Responses from this category redirect to a login page. The intuition here is twofold: (1) when one tries to access a restricted resource the web application will redirect her to a login page, and (2) the restricted content of the redirect page will contain links to restricted content. Here, we attempt the capture the (application-specific) logic of a web application requesting authentication from a user.

To detect this type of security-critical EAR, we select links inside the response body, in addition to the one in the Location header, that also cause an HTTP redirect response. If, among these links, a significant amount (80%, explained in Section 3.6) leads to a login page, we classify them in this category.

#### **Transparent Barrier**

This category classifies responses which contain links that, when requested, redirect to the same page. Web application developers sometimes want the user to visit a certain page prior to allowing access to the full content of the web application. For example the user is redirected to the same page until she has "signed" a Terms of Use form. These cases are considered as a non-security–critical EAR because the information they limit the access to is available after visiting the special page.

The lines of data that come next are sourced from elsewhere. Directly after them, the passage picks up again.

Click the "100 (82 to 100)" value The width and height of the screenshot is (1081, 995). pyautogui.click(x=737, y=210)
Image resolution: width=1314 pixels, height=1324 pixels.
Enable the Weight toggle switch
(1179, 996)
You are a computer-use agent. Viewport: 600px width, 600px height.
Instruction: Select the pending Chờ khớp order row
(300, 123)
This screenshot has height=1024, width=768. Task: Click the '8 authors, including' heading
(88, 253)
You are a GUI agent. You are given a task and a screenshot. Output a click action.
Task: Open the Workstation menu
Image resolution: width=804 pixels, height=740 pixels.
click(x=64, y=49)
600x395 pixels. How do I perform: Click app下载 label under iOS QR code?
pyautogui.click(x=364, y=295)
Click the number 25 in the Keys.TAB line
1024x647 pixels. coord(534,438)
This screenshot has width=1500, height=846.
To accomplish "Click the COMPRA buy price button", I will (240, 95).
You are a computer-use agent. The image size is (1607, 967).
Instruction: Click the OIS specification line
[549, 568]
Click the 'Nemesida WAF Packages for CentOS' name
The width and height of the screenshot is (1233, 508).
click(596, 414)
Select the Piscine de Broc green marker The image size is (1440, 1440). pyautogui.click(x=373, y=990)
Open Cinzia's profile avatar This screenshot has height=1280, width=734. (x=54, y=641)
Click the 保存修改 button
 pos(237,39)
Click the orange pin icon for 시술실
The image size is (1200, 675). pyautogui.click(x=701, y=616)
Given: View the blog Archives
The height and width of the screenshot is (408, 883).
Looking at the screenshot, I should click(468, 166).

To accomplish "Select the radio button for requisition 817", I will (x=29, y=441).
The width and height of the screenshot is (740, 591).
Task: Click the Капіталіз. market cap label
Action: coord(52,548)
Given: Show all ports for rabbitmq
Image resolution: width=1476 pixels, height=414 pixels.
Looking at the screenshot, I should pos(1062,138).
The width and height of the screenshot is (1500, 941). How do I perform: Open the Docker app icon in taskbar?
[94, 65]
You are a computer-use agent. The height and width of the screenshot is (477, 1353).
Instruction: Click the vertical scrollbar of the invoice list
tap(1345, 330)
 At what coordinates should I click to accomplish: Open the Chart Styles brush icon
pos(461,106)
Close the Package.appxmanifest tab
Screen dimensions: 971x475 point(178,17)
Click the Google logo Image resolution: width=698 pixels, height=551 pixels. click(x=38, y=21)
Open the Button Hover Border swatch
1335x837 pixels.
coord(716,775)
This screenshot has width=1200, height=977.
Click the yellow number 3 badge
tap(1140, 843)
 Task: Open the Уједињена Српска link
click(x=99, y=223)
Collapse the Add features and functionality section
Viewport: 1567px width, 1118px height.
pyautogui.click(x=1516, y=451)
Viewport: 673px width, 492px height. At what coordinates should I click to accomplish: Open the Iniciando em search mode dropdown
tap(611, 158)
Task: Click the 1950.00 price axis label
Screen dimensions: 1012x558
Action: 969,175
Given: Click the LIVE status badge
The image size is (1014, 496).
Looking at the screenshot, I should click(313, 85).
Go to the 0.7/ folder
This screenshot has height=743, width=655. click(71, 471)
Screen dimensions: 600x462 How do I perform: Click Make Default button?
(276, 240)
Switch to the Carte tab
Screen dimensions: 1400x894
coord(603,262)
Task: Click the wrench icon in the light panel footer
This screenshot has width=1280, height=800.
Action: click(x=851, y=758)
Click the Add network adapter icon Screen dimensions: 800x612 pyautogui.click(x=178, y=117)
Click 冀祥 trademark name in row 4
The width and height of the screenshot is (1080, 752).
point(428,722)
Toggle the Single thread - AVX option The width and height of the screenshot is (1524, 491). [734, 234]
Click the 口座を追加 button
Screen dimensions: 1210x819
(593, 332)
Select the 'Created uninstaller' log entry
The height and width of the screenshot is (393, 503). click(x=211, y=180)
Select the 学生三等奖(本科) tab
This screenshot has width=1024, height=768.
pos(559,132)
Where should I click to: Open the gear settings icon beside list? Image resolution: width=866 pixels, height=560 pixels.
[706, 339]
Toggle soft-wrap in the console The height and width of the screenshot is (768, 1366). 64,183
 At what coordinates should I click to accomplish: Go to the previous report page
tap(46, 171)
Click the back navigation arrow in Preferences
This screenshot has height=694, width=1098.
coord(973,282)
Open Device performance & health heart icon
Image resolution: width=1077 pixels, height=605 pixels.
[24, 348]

<sup>3</sup>An example regular expression pattern is:
<title>(30[123])?document moved
((permanently)|(temporarily))?</title>

![](ears-in-the-wild-sac2013/_page_3_Figure_0.jpeg)

Figure 1: Heuristic's diagram of the *Transparent Barrier* category.

To classify content of the redirect page in this category, we extract all the links on the HTTP redirect response (L1, L2, and L<sup>3</sup> in Figure 1) and request the corresponding pages. From those requests that redirect, and contain content (R<sup>1</sup> and R<sup>3</sup> in Figure 1), we compute the NCD similarity of each content to every other content. If a certain percentage (discussed in Section 3.6) is very similar, then the original response is considered to be a *Transparent Barrier.* The intuition here is that we wish to capture instances where content is hidden behind a barrier.

#### Other

This category encompasses content of the redirect page that did not match any of the previous categories.

The previously-discussed categories provide a way to assess the potential severity of the content of the redirect page. Instances matching the *Framework, Generic Redirect,* and *Near Duplicate* categories, even though they send content after a redirect, are not EARs. However, EARs in the other categories point to possible logic flaws.

### 3.5 Classification Pipeline

The goal of the classification process is to separate the securitycritical EARs from the legitimate content. To do this, we applied each categorization to the content of the redirect page in a precise order to improve the accuracy of each category as well as the overall efficiency. A diagram of the classification pipeline is given in Figure 2.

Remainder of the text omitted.